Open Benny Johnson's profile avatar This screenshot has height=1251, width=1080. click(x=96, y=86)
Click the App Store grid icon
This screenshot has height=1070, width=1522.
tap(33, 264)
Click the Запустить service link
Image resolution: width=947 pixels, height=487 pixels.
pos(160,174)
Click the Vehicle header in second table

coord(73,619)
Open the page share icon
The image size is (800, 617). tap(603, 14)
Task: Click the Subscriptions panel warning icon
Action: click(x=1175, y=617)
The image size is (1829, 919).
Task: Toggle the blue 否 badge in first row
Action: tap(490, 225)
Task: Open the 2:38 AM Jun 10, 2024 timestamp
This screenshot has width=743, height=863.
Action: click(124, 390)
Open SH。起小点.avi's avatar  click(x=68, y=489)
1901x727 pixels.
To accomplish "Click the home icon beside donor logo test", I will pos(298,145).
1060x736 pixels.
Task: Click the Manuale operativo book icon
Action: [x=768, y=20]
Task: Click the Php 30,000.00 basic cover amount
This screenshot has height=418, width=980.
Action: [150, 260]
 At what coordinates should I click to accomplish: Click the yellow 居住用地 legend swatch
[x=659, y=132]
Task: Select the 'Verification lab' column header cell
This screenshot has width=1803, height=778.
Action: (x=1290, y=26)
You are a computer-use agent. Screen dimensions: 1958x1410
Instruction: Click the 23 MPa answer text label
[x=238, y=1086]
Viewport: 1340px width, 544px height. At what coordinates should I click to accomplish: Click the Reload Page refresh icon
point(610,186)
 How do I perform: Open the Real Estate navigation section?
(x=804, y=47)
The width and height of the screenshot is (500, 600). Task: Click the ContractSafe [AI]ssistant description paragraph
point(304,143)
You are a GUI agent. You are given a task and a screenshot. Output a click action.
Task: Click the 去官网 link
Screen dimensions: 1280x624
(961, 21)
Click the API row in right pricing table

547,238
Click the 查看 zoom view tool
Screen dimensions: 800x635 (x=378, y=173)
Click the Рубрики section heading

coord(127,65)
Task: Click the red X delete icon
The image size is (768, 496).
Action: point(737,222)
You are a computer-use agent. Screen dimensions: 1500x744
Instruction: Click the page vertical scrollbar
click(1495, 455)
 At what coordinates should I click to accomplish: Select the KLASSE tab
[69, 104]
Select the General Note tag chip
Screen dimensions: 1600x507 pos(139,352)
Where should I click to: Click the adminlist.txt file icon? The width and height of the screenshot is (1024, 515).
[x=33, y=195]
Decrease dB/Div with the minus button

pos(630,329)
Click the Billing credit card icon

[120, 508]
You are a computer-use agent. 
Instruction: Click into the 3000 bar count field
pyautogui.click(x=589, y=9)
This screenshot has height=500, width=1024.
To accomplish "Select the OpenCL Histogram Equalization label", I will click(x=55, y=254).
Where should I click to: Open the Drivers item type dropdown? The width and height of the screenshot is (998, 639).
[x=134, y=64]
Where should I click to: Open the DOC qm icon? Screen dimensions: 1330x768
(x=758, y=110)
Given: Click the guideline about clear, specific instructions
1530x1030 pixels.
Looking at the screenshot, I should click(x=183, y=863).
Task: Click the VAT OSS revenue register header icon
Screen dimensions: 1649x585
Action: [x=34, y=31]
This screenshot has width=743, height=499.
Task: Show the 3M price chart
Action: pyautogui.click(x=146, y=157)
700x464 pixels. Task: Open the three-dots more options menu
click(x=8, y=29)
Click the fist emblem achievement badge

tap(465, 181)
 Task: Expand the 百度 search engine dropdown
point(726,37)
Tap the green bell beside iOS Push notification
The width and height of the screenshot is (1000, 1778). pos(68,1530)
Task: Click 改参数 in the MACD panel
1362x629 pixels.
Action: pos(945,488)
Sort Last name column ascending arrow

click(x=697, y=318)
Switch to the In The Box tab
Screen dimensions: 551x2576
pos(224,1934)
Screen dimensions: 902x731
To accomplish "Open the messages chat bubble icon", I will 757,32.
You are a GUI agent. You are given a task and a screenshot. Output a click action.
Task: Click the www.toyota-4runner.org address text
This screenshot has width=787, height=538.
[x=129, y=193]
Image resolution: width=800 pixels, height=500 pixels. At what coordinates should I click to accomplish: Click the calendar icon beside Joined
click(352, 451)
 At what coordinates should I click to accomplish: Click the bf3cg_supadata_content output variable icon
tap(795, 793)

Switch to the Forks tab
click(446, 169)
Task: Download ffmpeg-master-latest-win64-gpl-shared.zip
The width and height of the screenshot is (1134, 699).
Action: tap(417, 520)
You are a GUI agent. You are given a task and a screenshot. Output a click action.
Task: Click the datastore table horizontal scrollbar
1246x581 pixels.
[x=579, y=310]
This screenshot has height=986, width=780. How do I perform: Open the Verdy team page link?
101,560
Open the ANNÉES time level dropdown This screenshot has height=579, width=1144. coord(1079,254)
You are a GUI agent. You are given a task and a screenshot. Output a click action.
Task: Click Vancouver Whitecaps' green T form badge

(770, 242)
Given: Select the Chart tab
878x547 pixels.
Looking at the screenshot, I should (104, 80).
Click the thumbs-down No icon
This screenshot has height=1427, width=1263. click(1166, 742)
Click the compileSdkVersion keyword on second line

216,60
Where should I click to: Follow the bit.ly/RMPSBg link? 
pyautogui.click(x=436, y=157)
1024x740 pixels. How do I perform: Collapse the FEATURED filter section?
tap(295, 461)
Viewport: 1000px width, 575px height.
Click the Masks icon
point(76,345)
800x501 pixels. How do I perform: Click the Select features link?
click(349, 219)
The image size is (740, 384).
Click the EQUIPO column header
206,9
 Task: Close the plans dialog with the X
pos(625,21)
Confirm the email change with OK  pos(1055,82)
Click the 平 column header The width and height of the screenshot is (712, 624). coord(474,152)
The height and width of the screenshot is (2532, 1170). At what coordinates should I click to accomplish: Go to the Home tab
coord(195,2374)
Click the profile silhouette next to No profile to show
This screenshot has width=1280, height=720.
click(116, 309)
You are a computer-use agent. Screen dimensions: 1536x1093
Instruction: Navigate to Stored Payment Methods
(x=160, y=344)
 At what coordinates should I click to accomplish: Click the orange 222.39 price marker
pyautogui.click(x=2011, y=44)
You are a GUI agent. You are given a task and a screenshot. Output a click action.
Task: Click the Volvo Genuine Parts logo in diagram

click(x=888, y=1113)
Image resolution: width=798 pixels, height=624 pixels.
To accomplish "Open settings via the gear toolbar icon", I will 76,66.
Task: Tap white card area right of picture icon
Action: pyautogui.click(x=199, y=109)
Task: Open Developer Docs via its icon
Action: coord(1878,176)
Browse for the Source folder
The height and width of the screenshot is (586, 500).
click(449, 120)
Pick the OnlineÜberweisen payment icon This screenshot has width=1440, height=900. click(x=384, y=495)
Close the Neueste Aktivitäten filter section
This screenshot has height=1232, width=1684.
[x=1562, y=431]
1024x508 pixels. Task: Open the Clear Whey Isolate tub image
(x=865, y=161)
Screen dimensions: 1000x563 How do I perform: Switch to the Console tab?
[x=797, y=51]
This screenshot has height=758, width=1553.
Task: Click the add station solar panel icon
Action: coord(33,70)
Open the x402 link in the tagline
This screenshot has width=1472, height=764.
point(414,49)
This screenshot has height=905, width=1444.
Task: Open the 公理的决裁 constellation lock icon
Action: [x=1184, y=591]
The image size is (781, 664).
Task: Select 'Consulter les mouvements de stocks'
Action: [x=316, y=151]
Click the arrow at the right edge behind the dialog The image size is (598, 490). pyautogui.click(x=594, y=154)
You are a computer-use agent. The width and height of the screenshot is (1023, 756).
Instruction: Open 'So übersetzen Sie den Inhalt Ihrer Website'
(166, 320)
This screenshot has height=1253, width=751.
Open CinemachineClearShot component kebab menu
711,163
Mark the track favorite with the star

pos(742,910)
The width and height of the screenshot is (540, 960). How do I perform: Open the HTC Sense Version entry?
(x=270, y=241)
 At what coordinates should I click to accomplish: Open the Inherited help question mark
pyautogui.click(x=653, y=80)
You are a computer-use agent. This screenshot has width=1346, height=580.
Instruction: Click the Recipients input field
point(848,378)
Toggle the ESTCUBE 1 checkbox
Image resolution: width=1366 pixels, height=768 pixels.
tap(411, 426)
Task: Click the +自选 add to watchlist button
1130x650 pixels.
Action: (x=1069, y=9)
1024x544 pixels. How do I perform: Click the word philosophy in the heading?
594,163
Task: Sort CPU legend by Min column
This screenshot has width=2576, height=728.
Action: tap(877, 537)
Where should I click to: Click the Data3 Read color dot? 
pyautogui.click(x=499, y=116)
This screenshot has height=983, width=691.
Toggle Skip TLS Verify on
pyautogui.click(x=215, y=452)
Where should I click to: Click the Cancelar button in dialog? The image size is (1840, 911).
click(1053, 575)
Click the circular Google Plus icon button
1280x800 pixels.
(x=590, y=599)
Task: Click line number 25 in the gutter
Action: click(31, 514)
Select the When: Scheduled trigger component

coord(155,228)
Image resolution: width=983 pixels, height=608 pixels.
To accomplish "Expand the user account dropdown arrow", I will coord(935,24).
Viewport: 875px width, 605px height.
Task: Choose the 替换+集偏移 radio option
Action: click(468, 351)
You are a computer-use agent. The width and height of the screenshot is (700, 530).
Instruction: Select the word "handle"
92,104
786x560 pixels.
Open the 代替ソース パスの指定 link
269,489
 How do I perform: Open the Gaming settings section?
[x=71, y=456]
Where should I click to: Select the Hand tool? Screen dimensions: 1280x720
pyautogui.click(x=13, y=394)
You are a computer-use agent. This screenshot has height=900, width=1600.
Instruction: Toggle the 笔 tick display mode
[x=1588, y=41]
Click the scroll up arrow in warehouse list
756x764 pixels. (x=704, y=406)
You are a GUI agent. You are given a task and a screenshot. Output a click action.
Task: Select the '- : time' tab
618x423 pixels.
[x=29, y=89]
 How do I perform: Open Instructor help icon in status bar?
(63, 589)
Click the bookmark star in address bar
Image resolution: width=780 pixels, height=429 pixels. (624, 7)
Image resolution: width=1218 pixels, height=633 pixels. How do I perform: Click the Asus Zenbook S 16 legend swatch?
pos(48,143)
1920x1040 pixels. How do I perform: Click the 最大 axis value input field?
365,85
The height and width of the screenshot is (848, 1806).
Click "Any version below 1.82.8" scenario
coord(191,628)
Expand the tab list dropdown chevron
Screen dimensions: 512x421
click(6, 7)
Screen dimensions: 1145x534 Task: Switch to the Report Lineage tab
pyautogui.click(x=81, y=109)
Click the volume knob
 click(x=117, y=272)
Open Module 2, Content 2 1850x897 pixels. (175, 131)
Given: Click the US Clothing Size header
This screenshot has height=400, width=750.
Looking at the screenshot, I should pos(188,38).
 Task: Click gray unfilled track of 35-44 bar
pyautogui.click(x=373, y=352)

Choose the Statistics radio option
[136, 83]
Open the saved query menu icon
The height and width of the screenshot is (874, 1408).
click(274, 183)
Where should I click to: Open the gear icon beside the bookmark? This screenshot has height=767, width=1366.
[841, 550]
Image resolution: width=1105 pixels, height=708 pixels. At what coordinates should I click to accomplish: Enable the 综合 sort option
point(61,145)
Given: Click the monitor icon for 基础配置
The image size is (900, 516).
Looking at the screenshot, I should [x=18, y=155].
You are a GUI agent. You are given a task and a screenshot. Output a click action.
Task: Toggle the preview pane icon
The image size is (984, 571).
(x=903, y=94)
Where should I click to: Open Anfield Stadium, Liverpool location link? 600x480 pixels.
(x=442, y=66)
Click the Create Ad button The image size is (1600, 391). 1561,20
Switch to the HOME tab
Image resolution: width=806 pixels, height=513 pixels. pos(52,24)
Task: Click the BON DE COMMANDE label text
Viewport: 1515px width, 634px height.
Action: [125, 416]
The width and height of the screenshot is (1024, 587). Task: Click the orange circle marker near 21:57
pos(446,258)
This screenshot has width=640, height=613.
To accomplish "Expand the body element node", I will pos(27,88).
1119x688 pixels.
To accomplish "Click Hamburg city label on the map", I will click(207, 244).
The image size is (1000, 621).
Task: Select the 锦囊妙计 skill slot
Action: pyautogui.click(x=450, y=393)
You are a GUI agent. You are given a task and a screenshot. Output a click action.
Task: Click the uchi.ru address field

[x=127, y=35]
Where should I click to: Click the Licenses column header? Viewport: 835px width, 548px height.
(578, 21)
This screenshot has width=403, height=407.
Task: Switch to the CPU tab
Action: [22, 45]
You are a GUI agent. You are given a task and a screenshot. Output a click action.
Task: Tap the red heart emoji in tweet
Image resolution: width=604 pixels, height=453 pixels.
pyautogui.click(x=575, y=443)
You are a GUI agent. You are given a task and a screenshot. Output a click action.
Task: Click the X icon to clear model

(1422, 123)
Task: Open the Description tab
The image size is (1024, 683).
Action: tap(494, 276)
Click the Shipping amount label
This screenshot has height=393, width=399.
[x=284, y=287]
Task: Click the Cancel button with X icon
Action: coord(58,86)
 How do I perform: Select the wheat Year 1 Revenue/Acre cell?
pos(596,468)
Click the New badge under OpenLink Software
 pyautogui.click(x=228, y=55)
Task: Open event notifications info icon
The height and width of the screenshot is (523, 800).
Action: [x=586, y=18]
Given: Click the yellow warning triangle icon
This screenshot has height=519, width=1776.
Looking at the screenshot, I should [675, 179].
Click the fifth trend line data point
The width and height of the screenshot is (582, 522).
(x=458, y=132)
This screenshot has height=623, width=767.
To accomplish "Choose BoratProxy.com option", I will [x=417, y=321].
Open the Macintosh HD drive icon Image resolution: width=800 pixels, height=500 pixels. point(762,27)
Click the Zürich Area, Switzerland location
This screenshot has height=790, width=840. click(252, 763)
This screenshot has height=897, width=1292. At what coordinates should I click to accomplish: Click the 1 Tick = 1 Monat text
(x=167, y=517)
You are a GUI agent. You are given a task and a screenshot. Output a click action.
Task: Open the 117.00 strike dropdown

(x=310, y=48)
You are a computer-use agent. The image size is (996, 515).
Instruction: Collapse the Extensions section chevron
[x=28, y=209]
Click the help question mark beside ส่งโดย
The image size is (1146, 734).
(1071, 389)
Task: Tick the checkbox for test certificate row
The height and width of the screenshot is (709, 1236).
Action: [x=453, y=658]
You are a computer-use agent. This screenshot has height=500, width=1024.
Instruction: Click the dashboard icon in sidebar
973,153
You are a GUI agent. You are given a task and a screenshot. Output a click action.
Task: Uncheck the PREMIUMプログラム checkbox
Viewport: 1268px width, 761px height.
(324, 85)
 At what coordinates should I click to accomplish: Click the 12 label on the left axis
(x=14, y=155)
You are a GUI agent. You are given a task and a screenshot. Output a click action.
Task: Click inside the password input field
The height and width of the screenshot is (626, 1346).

__________

Your goal =
The reply should be nothing but the number of lines in the listing above that include "checkbox".

Result for this exercise =
3